ObjectApiResponse({'name': '35373feb37fe', 'cluster_name': 'docker-cluster', 'cluster_uuid': 'T3O9qZ3xTeCZMuDewssaAQ', 'version': {'number': '8.4.3', 'build_flavor': 'default', 'build_type': 'docker', 'build_hash': '42f05b9372a9a4a470db3b52817899b99a76ee73', 'build_date': '2022-10-04T07:17:24.662462378Z', 'build_snapshot': False, 'lucene_version': '9.3.0', 'minimum_wire_compatibility_version': '7.17.0', 'minimum_index_compatibility_version': '7.0.0'}, 'tagline': 'You Know, for Search'})

In [19]:
index_settings = {
    "settings": {
        "number_of_shards": 1,
        "number_of_replicas": 0
    },
    "mappings": {
        "properties": {
            "text": {"type": "text"},
            "section": {"type": "text"},
            "question": {"type": "text"},
            "course": {"type": "keyword"} 
        }
    }
}



index_name = "course-questions"


es_client.indices.create(index=index_name, body=index_settings)

ObjectApiResponse({'acknowledged': True, 'shards_acknowledged': True, 'index': 'course-questions'})

In [None]:
for doc in tqdm(documents):
    es_client.index(index=index_name, document=doc)

In [25]:
query = 'I just discovered the course. Can I still join it?'

In [40]:
def elastic_search(query):

    search_query = {
        "size": 5,
        "query": {
            "bool": {
                "must": {
                    "multi_match": {
                        "query": query,
                        "fields": ["question^3", "text", "section"],
                        "type": "best_fields"
                    }
                },
                "filter": {
                    "term": {
                        "course": "data-engineering-zoomcamp"
                    }
                }
            }
        }
    }


    response = es_client.search(index=index_name, body=search_query)

    result_docs = []

    for hit in response['hits']['hits']:
        result_docs.append(hit['_source'])

    return result_docs




In [41]:
def RAG(query):

    search_results = elastic_search(query)
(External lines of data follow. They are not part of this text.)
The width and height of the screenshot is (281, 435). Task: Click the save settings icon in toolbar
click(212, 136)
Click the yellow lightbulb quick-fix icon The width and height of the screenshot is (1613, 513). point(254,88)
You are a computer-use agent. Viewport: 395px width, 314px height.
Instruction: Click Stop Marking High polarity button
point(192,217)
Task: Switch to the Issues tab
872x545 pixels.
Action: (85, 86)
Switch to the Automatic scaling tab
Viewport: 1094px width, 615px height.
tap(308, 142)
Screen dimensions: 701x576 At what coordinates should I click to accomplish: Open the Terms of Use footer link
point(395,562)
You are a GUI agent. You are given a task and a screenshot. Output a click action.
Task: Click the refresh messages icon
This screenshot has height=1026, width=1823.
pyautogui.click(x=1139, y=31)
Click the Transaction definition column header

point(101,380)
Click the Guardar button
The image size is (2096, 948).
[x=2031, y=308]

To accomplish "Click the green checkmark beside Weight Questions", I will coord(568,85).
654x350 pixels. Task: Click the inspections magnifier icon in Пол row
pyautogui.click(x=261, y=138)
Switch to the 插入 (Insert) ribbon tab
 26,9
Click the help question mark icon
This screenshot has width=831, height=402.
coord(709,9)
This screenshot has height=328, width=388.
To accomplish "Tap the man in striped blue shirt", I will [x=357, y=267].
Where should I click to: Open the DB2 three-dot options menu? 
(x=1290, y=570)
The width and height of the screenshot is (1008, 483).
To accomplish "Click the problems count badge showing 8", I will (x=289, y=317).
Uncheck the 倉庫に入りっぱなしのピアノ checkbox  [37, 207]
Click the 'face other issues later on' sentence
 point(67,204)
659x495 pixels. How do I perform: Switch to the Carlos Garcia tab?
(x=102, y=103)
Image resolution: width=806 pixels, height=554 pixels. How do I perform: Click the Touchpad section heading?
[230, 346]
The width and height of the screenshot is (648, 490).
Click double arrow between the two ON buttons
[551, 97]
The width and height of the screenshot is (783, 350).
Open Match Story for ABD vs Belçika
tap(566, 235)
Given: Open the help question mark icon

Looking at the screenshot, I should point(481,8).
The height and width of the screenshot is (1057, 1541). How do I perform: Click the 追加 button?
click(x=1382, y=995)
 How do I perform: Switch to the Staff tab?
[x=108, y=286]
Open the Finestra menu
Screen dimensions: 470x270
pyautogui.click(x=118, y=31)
    prompt = build_prompt(query, search_results)

    answer = llm(prompt)

    return answer


In [42]:
RAG(query)

"Based on the provided context, yes, you can still join the course even if you didn't register. You are still eligible to submit homeworks. Just be aware of the deadlines for turning in the final projects and don't leave everything for the last minute."